• Supplied material:
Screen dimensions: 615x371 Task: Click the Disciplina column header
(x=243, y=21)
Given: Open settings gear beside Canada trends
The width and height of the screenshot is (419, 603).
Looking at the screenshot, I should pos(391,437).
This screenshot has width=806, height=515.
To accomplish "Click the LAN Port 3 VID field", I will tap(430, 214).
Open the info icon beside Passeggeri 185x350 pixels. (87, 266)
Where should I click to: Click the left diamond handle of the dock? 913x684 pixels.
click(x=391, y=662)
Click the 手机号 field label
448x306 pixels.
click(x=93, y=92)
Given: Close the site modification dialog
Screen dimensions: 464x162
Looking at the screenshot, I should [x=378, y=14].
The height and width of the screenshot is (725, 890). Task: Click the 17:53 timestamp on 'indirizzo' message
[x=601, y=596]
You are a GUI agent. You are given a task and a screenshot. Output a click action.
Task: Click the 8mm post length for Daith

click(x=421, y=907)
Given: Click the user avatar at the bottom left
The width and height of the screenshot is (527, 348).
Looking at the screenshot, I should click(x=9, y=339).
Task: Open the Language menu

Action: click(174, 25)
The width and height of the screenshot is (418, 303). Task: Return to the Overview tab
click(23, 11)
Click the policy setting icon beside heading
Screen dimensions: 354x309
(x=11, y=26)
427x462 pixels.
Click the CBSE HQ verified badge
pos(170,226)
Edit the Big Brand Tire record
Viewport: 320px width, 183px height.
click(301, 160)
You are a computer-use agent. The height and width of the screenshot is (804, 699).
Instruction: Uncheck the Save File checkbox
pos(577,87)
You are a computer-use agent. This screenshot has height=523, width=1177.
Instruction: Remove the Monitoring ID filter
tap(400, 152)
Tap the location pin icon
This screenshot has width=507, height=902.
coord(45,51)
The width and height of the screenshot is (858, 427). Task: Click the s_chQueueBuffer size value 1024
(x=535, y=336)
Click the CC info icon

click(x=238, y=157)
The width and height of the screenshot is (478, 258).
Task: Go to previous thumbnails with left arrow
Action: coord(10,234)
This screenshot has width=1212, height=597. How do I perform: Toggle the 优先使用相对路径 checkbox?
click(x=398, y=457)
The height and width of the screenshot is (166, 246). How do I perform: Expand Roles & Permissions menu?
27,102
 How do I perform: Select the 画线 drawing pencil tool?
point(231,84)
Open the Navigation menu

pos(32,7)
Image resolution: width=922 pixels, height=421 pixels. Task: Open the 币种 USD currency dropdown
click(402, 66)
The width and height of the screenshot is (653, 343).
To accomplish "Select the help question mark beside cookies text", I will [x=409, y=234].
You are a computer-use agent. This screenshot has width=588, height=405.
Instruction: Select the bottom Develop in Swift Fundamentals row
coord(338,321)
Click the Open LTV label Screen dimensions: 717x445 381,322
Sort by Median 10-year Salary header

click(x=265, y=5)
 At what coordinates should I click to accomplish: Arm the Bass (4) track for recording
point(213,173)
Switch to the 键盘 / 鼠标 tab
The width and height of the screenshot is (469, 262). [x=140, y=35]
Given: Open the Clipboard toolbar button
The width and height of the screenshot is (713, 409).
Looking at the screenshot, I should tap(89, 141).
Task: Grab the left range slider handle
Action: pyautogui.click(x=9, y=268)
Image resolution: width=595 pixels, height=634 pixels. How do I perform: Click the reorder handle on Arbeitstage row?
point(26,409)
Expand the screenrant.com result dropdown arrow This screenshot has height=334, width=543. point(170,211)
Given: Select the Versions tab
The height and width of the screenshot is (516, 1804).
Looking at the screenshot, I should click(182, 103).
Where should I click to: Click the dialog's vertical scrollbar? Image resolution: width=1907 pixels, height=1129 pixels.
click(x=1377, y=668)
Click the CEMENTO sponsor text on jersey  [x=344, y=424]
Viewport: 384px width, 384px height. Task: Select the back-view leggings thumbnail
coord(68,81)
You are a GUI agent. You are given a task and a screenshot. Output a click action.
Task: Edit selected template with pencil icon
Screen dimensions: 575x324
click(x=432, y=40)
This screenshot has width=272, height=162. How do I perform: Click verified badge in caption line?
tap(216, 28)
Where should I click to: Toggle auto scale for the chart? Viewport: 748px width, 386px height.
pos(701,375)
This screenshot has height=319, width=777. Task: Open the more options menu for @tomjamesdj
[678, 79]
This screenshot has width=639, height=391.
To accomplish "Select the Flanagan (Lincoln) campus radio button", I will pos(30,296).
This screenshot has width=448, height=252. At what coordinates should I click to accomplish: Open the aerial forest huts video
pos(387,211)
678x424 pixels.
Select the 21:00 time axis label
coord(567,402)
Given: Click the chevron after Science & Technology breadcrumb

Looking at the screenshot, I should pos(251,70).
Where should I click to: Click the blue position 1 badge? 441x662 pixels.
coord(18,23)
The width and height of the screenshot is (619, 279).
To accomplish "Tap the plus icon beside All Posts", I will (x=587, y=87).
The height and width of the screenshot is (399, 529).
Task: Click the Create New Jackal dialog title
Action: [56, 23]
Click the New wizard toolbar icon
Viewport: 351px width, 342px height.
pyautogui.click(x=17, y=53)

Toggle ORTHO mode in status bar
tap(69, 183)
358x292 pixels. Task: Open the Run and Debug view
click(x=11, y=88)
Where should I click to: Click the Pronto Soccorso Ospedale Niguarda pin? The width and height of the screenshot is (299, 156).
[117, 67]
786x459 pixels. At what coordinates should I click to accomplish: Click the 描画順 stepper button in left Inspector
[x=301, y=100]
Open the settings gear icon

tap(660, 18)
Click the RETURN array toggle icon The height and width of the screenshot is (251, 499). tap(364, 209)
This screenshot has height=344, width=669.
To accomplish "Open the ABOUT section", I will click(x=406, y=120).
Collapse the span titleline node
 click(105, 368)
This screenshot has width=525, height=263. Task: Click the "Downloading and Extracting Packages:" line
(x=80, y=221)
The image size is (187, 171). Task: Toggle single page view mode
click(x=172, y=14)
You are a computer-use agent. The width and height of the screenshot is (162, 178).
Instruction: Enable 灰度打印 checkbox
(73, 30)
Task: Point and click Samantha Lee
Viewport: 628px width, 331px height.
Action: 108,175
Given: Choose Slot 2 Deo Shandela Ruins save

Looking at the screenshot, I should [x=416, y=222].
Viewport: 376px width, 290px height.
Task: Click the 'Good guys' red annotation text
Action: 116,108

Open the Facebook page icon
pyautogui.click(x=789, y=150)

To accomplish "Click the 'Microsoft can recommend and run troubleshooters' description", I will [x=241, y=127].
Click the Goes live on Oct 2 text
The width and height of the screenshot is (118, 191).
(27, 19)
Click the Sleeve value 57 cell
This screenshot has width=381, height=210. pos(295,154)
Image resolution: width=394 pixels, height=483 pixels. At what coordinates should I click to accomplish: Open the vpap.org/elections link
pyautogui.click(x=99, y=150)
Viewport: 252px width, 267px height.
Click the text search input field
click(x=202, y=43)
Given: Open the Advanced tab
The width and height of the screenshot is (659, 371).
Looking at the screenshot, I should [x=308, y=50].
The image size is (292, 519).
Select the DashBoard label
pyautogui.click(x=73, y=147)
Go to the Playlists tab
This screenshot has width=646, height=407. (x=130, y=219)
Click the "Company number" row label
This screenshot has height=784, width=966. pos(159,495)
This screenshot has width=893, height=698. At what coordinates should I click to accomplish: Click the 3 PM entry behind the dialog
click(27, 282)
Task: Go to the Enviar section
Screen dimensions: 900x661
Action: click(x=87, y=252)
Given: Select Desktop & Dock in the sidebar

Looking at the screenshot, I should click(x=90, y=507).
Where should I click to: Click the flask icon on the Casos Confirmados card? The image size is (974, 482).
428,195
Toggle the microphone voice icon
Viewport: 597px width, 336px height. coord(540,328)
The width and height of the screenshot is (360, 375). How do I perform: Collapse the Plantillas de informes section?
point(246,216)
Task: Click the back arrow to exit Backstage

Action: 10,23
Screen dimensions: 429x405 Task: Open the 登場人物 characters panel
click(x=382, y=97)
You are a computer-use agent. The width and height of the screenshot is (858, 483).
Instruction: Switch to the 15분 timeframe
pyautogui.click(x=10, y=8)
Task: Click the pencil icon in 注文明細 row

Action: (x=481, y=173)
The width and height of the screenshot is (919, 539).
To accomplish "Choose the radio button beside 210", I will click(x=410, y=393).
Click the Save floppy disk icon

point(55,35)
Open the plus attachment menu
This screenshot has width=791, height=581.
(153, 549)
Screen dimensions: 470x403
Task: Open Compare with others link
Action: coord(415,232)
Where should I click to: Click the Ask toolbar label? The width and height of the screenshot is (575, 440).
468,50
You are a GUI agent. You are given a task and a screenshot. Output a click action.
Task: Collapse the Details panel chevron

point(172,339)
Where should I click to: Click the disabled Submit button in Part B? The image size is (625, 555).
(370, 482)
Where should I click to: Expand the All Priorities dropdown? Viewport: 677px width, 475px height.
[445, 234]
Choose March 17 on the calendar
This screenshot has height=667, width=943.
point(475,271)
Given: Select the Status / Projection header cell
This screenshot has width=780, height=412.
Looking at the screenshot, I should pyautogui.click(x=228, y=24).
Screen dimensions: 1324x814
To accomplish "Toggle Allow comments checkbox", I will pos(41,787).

• Work to complete:
The expected output is the exact run of lines from the start of the entries through the line with "This screenshot has width=806, height=515.", inclusive.

• Result of the task:
Screen dimensions: 615x371 Task: Click the Disciplina column header
(x=243, y=21)
Given: Open settings gear beside Canada trends
The width and height of the screenshot is (419, 603).
Looking at the screenshot, I should pos(391,437).
This screenshot has width=806, height=515.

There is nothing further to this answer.